I am still an avid reader and I have good collection of books on all major campaigns of WW II, Nazi Germany, and Fascist Italy, and I would be glad to help others in their researches of the Second World War.
Despite the impression some may have gained, judging from your emails and comments on this site, my primary interest is in books, not in WW2, and I have read and continue to read fairly widely in English, Italian, French, Spanish, and Portuguese. I have collected books all my life and I now have over 3,000 (now constantly weeded due to space problems), my earliest three books dating back to 1570, 1572, and 1574. Fine bindings also interest me as do printing types and early printing presses.
My interest is in history in general, primarily European (Western and Eastern), American, and Chinese. Prehistory fascinates me and as you may see from photos on my website (http://www.petergh.f2s.com/) I have several Neolithic and Bronze age tools and weapons. Art in general and philosophy are also of great interest to me, both Spinoza and David Hume have had a deep influence on me, particularly Hume.

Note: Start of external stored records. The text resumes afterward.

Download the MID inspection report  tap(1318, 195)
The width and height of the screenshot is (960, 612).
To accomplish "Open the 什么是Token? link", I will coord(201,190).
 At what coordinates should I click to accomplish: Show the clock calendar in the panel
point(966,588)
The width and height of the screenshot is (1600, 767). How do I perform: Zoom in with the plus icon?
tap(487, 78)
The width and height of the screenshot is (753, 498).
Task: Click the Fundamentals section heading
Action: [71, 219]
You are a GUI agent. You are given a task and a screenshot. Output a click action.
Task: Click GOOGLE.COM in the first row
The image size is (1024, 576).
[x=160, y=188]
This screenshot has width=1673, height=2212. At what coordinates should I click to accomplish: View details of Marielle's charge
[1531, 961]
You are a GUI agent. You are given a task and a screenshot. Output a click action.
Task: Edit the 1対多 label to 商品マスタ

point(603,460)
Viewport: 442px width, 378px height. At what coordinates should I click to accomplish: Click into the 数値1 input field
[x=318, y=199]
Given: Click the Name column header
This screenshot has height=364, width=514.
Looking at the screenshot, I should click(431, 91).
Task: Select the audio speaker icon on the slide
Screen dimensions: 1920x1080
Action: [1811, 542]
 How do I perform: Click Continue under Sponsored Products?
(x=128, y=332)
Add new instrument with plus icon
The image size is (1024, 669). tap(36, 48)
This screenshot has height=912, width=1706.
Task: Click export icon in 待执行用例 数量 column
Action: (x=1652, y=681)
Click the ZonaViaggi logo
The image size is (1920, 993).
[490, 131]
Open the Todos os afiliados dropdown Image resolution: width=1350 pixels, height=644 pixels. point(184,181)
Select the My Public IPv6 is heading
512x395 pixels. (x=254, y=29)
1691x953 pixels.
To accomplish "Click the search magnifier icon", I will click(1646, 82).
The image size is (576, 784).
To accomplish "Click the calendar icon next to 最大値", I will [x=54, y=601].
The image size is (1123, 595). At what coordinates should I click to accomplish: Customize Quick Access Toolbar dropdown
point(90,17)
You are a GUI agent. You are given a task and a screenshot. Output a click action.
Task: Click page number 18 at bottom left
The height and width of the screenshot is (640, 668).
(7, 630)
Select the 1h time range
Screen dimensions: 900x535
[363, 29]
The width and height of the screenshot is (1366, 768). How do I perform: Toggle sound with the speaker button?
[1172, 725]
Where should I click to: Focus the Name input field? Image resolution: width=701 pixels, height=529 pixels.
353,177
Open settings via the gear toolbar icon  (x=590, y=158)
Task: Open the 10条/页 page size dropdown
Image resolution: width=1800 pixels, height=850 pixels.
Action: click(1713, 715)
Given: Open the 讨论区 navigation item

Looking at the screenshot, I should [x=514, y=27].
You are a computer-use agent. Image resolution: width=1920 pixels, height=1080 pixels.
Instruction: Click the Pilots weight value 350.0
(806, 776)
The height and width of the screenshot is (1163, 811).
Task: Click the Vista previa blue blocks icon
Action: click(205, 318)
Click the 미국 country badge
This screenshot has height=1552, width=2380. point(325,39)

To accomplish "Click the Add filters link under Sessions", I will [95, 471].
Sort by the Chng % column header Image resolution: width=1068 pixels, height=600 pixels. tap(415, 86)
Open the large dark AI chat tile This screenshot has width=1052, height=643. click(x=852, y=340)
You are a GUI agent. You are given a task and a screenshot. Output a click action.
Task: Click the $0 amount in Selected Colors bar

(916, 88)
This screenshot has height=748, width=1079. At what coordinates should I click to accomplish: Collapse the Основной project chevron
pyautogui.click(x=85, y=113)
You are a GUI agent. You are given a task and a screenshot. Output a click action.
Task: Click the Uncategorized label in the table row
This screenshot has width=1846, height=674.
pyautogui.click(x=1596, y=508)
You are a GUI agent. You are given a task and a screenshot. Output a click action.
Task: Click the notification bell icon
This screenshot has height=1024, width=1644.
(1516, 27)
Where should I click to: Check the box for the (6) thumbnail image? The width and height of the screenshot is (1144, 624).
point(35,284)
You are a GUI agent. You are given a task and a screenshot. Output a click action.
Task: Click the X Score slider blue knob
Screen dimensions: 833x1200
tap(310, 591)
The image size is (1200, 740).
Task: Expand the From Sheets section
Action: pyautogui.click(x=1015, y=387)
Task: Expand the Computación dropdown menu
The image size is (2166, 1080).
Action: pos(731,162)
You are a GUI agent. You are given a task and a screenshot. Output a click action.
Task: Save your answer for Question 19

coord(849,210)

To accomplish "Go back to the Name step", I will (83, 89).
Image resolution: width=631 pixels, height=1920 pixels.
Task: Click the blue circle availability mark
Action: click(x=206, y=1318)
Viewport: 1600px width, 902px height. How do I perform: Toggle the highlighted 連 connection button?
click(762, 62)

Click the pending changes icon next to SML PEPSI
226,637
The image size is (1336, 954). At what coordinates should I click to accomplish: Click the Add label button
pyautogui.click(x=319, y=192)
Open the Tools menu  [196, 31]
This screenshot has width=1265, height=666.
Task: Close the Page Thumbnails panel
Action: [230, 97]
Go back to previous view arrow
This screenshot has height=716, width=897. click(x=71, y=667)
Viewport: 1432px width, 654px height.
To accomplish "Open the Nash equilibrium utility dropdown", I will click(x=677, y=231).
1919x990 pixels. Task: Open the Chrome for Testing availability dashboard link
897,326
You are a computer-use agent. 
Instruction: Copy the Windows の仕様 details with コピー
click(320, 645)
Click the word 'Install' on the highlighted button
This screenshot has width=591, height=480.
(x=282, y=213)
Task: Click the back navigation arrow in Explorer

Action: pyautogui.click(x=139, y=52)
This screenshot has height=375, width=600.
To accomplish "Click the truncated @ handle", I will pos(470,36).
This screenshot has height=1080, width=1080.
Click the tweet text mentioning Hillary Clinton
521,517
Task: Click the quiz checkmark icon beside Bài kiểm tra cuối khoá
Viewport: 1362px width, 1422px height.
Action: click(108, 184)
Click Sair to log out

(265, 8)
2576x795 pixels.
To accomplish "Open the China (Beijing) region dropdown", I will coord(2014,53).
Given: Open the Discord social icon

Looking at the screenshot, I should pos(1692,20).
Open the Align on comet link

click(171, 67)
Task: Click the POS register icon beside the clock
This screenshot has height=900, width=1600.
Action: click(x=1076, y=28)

I have a love of ancient history stemming, I suppose, from reading Gibbon. He aroused my interest in the ancient world and in early civilisations. Military matters are secondary, but I have read fairly widely on some: primarily the Peloponnesian War, the Punic Wars, Caesar's campaigns, the Barbarian Invasions, the Hundred Years War, the Thirty Years War, the Napoleonic Wars, and the Great War 1914-1918. My knowledge of WW2 is simply a spin-off from WW1 and from my deep interest in the rise and spread of Fascism, Nazism, and Communism.
I am also interested in physics and biology, particularly in evolution, and in computing, its history and development.